● WHAT YOU HAVE TO DO: Reproduce the listing in its entirety. Do not reproduce the pictures.

◇ ◇ ◇ ◇ ◇ ◇ ◇

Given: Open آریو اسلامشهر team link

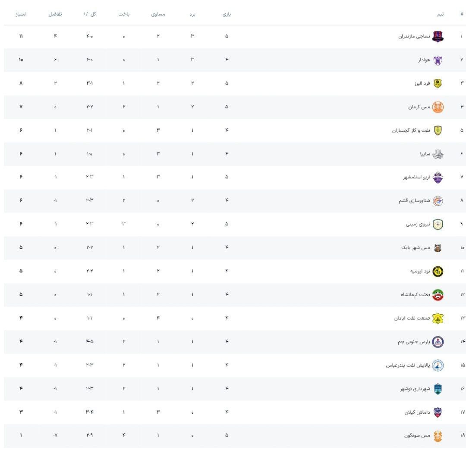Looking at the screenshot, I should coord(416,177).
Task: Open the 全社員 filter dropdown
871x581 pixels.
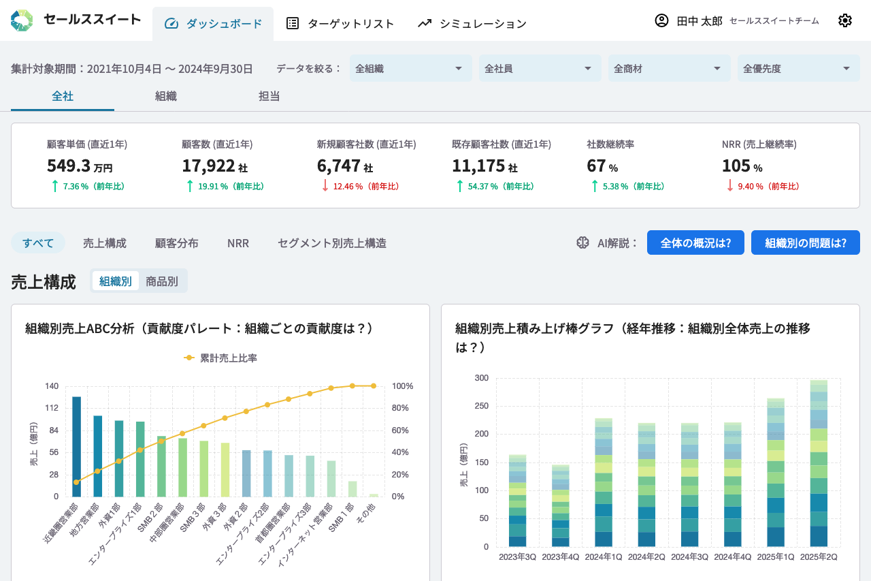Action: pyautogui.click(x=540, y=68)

◇ ◇ ◇ ◇ ◇ ◇ ◇

● TASK OUTPUT:
Given: Open آریو اسلامشهر team link

Looking at the screenshot, I should coord(416,177).
Task: Open the 全社員 filter dropdown
871x581 pixels.
Action: pyautogui.click(x=540, y=68)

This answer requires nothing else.